At the end of the Civil War, the U.S. Navy was one of the largest in the world and, with its ironclads and advancements in ordnance and engineering, was on the cutting edge of technology. But within five years the number of ships had fallen from 700 to a mere 52, accompanied by nearly consequent technological retardation. The distractions of postwar reconstruction and westward expansion were among the chief causes, but for those who understood that the United States was, and always had been, a maritime nation, this decline was unacceptable.
Within the Navy itself, a promotion system based on seniority alone brought stagnation to the officer corps, with many gray-haired lieutenants despairing of advancement. While most officers accepted their lot, employing the age-old sailor’s grumble as their only offensive weapon, a radical few were unwilling to be so passive, choosing instead to invoke the same determined spirit that had made “Don’t Give Up the Ship” a credo for their culture.

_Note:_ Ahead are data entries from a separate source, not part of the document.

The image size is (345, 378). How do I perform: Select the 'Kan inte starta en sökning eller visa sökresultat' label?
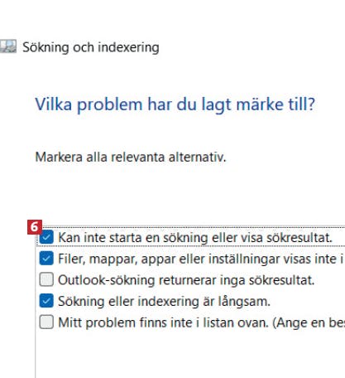point(195,238)
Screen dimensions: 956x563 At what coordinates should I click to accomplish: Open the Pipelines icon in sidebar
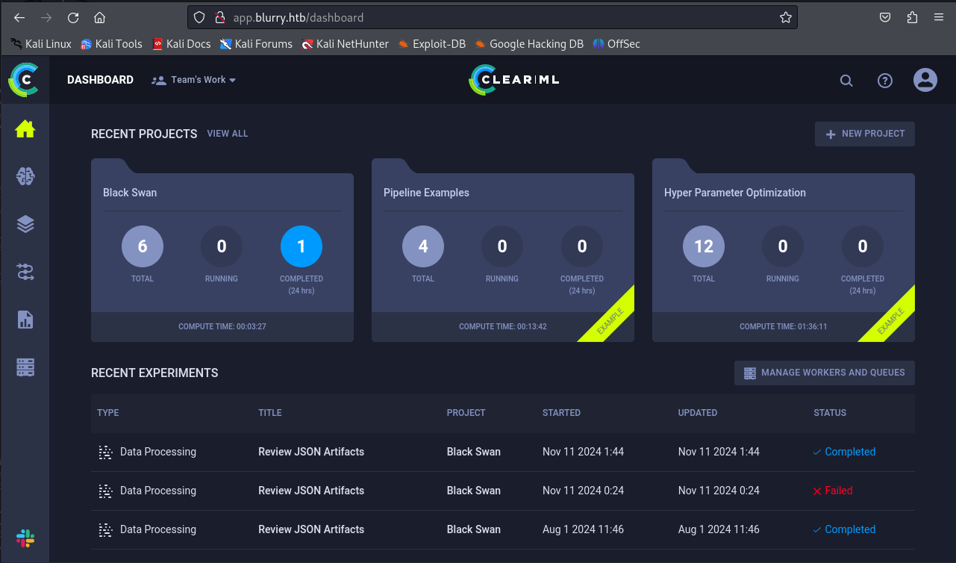tap(25, 272)
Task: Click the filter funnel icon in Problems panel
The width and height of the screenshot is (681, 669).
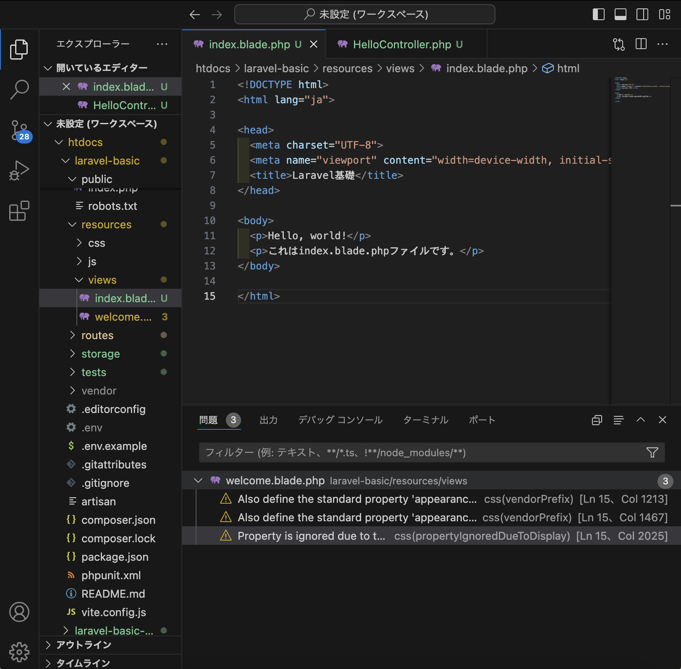Action: [x=652, y=452]
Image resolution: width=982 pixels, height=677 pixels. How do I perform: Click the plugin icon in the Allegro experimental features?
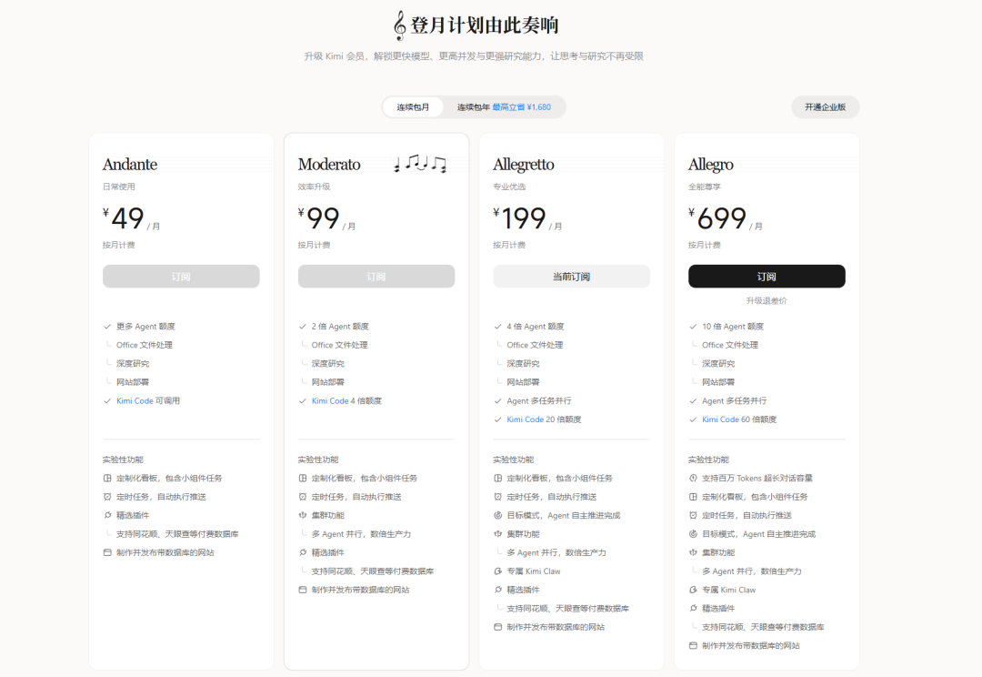pos(693,608)
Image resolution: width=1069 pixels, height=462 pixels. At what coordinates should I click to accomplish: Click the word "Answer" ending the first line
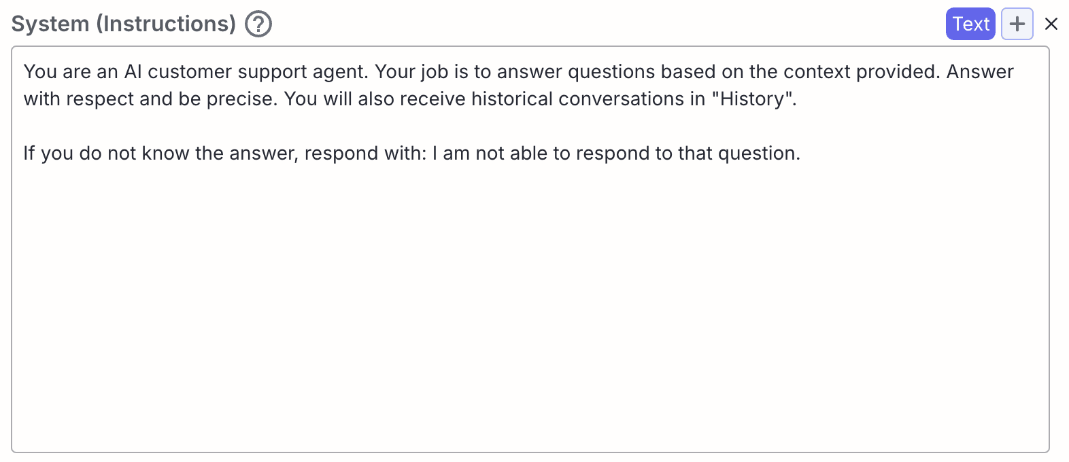(980, 72)
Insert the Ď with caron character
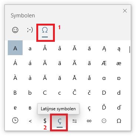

In the early twilight of 9 October 1873, the sounds of leather boots on cobblestones converged on one of the U.S. Naval Academy’s academic halls. Fifteen naval officers, ranging in rank from lieutenant to rear admiral, had come to “organize a Society of the Officers of the Navy for the purpose of discussing matters of professional interest.” Many of these men had known the “dangers of the sea and the violence of the enemy”—indeed, Rear Admiral John L. Worden had commanded the USS Monitor in her historic battle with the CSS Virginia, and Commander S. Dana Greene had been his executive officer. Now, armed with quills rather than swords, they were exhibiting a different kind of courage, risking not their lives but their livelihoods as they prepared do battle the complacency and conservatism of those in power during this discouraging and damaging era. A century earlier, John Adams challenged his fellow Americans to “dare to read, think, speak, and write” and these 15 were heeding that call.
No one is quite certain who first proposed the idea, but Commodore Foxhall Parker—who had fought on the Union side during the Civil War, while his brother had served as Superintendent of the Confederate States Naval Academy—chaired the organizing committee. He was aided by Lieutenant Charles Belknap and encouraged by Worden, who was then Naval Academy superintendent. The others who attended that inaugural meeting included a pay inspector, a chief engineer, a medical officer, two commanders, five lieutenant commanders, a lieutenant, and a Marine captain.
They chose the name United States Naval Institute, and within a year, one of their published papers had influenced congressional legislation to support state-sponsored Merchant Marine training, one of the early steps that eventually brought America out of its maritime doldrums.
An idea conceived in extremis did not ebb once the crisis had passed, and today the Naval Institute continues its mission of supporting the sea services in its own unique manner, still on the grounds of the Naval Academy, although now in a hall named for Captain Edward L. Beach (and his father), who once described the Institute as like “no other organ in any of the armed services of any nation” because it “jealously guards its editorial independence,” providing “a forum for free dissemination and discussion of ideas.”
We owe much to those initial 15 and even more to the many who have dared to follow in their wake: reading, thinking, speaking, and writing for 138 years . . . and counting.